> _Records to use_
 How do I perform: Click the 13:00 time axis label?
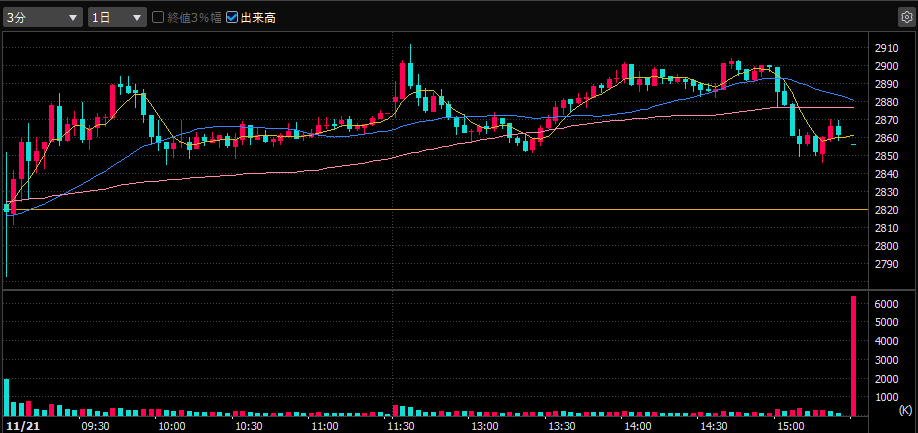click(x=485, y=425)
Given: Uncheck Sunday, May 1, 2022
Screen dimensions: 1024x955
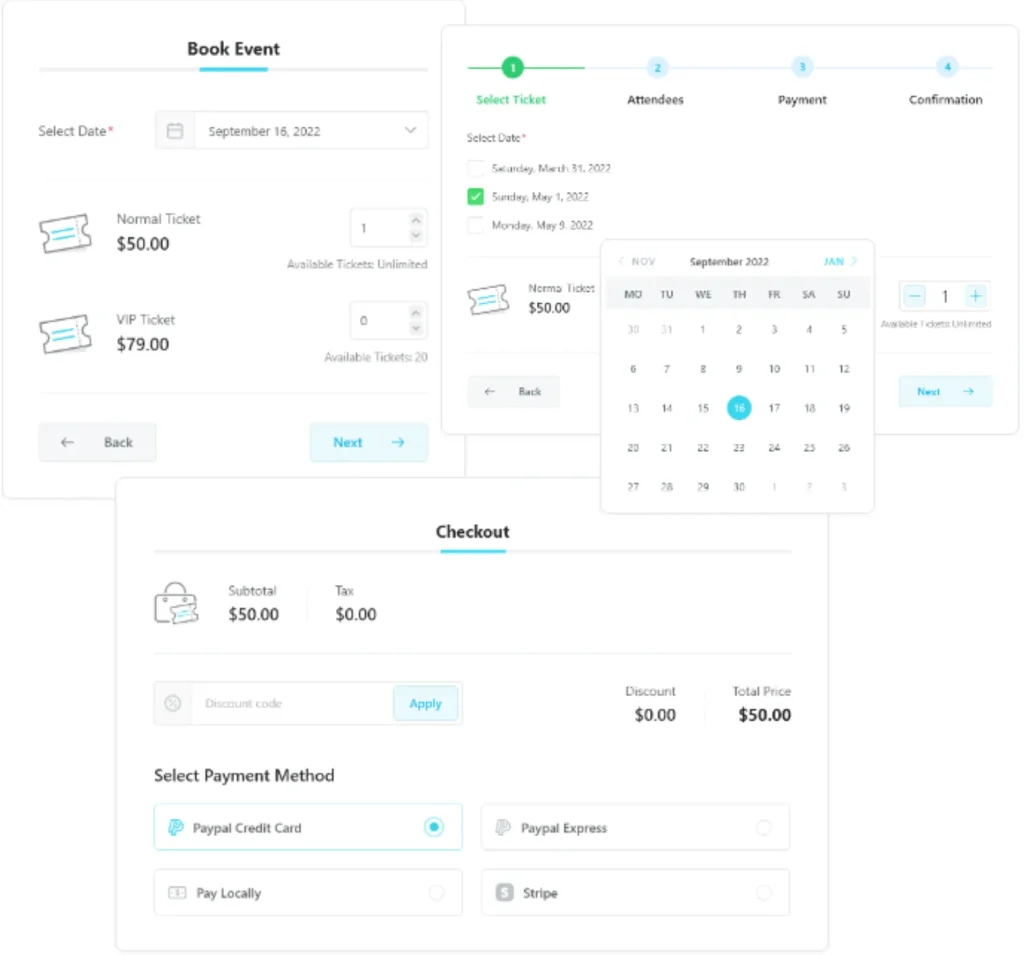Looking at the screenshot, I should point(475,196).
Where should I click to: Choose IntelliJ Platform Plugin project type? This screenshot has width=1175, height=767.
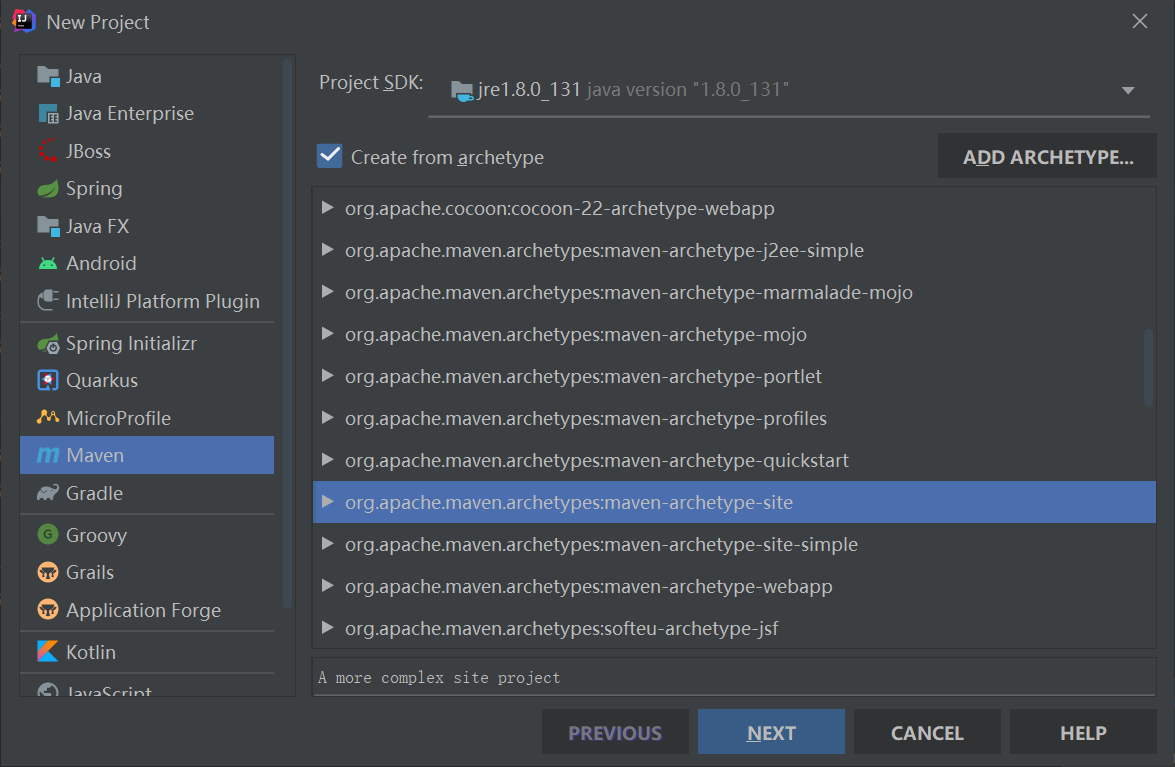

* * *

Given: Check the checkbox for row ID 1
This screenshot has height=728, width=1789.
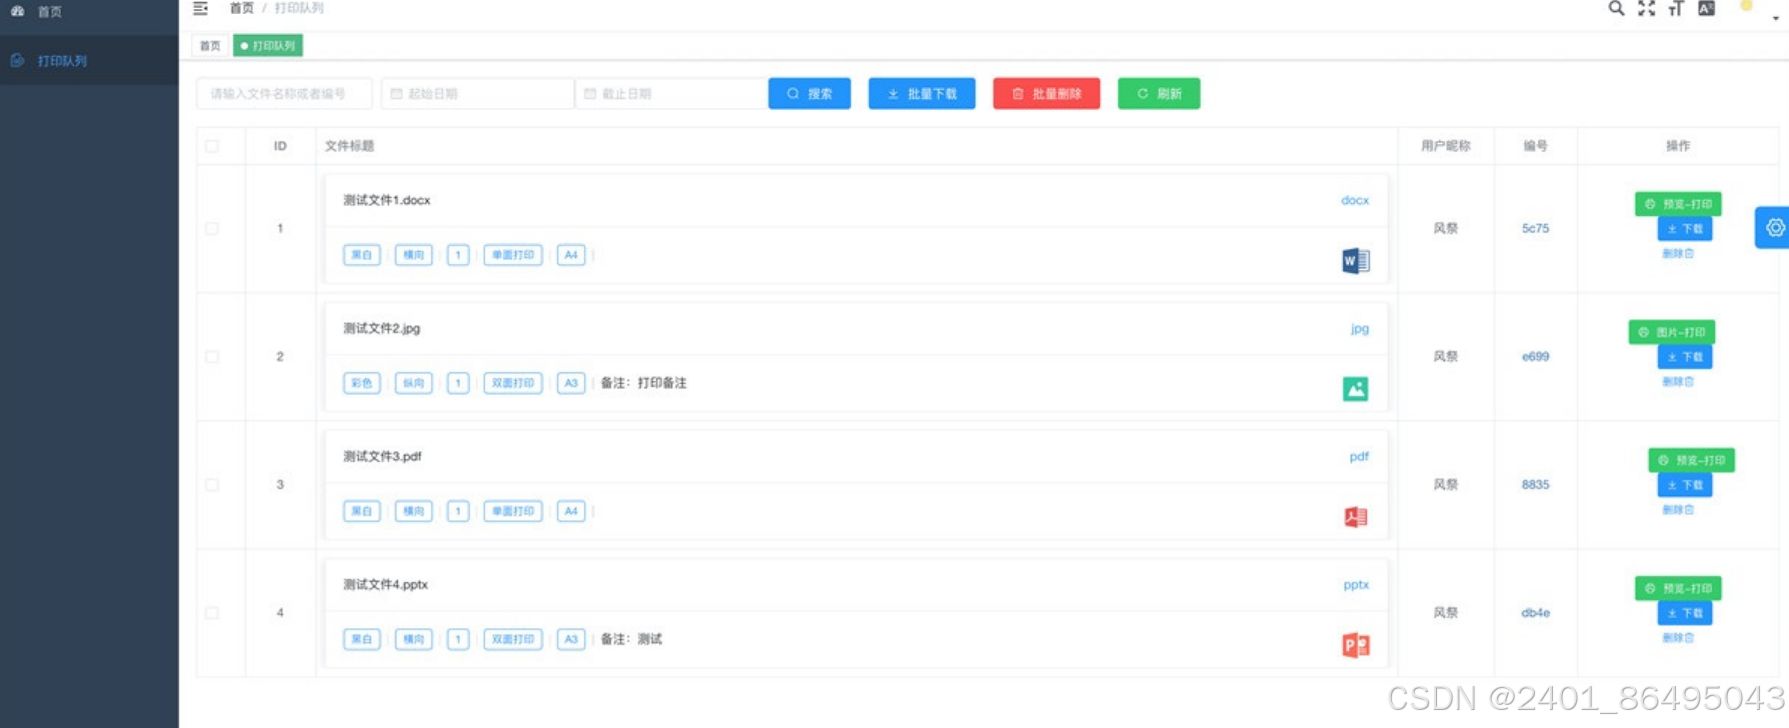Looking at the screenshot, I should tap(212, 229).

> _Exercise objective_
Reproduce exactly the lines above that run from the one with "How do I perform: Click" to the one with "Where should I", both included, leaving pictures out.

> _Written response_
 How do I perform: Click the 13:00 time axis label?
click(x=485, y=425)
Given: Uncheck Sunday, May 1, 2022
Screen dimensions: 1024x955
Looking at the screenshot, I should point(475,196).
Where should I click to: Choose IntelliJ Platform Plugin project type? This screenshot has width=1175, height=767.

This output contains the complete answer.